__Records for locating displayed items__

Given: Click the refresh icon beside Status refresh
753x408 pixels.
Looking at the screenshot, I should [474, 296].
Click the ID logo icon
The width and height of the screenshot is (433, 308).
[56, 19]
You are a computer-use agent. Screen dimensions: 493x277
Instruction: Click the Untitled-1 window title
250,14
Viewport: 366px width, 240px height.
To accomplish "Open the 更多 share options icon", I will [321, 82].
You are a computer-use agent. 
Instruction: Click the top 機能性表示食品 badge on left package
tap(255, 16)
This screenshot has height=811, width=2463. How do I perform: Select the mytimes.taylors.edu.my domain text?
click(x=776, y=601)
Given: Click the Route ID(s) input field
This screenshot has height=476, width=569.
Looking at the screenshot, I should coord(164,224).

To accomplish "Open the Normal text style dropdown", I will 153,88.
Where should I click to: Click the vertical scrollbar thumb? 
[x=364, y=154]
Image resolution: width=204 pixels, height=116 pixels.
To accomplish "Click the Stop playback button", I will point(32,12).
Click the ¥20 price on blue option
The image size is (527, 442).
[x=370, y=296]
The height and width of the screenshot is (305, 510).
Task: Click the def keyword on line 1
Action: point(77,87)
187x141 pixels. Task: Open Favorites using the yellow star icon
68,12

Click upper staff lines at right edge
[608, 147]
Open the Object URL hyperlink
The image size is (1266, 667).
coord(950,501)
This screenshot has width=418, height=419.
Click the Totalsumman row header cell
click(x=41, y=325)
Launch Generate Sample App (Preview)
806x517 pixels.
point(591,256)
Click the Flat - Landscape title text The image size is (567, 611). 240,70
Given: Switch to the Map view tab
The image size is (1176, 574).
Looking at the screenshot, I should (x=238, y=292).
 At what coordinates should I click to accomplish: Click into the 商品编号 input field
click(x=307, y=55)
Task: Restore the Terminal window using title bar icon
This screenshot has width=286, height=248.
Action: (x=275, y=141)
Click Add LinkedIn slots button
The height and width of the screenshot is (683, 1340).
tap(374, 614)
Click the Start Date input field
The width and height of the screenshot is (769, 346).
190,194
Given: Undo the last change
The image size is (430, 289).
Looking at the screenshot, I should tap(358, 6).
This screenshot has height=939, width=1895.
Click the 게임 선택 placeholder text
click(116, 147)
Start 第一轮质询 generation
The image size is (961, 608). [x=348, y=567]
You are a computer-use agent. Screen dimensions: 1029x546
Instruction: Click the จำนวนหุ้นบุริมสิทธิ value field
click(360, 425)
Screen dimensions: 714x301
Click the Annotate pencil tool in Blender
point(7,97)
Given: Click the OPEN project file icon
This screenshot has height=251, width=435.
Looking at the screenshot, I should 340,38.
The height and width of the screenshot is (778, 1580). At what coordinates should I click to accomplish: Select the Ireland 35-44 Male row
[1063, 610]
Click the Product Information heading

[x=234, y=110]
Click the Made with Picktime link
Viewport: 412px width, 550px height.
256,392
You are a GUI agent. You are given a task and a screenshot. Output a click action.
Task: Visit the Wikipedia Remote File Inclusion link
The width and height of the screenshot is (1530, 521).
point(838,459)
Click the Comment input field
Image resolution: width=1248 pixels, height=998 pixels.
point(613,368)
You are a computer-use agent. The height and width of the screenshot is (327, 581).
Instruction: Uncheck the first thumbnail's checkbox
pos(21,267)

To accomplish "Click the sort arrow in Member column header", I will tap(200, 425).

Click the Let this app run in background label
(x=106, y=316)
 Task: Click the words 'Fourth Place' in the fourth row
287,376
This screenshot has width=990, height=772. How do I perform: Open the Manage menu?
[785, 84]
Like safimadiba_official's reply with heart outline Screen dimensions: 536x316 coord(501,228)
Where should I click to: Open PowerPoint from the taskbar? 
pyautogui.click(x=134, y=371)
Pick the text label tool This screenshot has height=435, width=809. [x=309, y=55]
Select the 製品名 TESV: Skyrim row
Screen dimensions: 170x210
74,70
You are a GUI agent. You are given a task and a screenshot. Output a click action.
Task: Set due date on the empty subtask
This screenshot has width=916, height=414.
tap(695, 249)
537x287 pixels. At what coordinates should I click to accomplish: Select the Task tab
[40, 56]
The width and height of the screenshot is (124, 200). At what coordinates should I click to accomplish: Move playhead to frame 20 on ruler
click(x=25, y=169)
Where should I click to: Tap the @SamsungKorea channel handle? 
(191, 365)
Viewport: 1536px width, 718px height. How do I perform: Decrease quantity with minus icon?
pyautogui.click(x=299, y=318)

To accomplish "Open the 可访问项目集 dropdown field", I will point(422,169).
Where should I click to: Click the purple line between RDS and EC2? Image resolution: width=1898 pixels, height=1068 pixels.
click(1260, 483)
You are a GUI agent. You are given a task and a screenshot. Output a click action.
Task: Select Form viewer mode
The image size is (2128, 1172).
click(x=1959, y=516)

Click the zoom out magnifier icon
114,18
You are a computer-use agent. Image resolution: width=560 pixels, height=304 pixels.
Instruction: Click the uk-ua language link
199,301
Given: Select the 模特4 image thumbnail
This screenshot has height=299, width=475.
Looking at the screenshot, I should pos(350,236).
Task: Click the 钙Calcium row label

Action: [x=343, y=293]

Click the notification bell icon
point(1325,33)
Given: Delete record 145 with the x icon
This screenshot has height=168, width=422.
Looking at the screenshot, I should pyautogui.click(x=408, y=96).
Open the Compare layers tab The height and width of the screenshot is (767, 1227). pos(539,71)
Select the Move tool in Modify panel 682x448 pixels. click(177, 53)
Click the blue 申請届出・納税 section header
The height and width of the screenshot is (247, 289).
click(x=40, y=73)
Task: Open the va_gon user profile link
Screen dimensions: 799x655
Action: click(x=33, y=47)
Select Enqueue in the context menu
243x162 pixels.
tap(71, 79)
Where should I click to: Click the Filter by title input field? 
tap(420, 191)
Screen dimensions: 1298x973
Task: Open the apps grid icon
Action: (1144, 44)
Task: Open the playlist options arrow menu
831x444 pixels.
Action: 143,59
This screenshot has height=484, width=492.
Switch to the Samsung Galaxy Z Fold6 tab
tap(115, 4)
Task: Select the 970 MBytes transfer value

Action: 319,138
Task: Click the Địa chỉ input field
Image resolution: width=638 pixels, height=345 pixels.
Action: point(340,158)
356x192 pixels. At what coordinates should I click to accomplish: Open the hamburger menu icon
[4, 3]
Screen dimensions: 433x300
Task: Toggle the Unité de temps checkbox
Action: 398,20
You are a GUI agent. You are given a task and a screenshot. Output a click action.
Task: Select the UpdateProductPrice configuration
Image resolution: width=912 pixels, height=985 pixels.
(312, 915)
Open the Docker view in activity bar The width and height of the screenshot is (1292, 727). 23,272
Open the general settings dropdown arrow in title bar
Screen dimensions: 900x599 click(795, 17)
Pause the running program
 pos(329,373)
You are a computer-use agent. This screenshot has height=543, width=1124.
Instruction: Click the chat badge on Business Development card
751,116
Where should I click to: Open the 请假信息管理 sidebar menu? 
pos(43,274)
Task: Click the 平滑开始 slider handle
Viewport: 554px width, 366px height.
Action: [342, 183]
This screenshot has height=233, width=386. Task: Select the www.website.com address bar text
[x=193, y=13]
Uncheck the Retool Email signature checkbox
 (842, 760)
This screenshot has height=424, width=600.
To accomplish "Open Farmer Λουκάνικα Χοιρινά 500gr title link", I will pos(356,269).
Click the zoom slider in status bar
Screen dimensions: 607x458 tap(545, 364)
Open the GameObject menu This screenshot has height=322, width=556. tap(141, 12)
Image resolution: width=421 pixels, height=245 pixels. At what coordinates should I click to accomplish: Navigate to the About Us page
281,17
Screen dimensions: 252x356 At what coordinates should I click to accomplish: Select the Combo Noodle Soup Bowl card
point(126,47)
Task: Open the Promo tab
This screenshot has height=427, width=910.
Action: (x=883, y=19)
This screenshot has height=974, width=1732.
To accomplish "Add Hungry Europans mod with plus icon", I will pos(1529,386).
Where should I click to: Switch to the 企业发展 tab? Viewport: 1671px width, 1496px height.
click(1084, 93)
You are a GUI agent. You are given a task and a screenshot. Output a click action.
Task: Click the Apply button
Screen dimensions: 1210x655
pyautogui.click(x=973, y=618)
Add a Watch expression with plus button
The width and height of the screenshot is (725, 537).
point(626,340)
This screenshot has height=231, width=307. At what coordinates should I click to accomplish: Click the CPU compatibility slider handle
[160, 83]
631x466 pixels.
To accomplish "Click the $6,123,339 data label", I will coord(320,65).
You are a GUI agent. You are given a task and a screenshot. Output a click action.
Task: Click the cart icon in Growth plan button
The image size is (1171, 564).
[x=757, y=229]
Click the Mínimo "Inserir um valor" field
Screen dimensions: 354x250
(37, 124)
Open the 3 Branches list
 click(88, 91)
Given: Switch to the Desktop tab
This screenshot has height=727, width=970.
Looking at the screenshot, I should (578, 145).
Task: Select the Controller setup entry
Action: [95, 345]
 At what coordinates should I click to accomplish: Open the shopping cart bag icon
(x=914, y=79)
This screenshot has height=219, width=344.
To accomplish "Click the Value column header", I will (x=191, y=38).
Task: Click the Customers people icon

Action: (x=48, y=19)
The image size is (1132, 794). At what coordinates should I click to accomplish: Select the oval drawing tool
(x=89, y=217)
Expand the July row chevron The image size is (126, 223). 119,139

__WRITTEN TASK__
Swap "Instruction" for "Command" in the records from their start through the line containing "tap(255, 16)", and give those lines again with everything else unchanged.

__FINAL RESULT__
Given: Click the refresh icon beside Status refresh
753x408 pixels.
Looking at the screenshot, I should [474, 296].
Click the ID logo icon
The width and height of the screenshot is (433, 308).
[56, 19]
You are a computer-use agent. Screen dimensions: 493x277
Command: Click the Untitled-1 window title
250,14
Viewport: 366px width, 240px height.
To accomplish "Open the 更多 share options icon", I will [321, 82].
You are a computer-use agent. 
Command: Click the top 機能性表示食品 badge on left package
tap(255, 16)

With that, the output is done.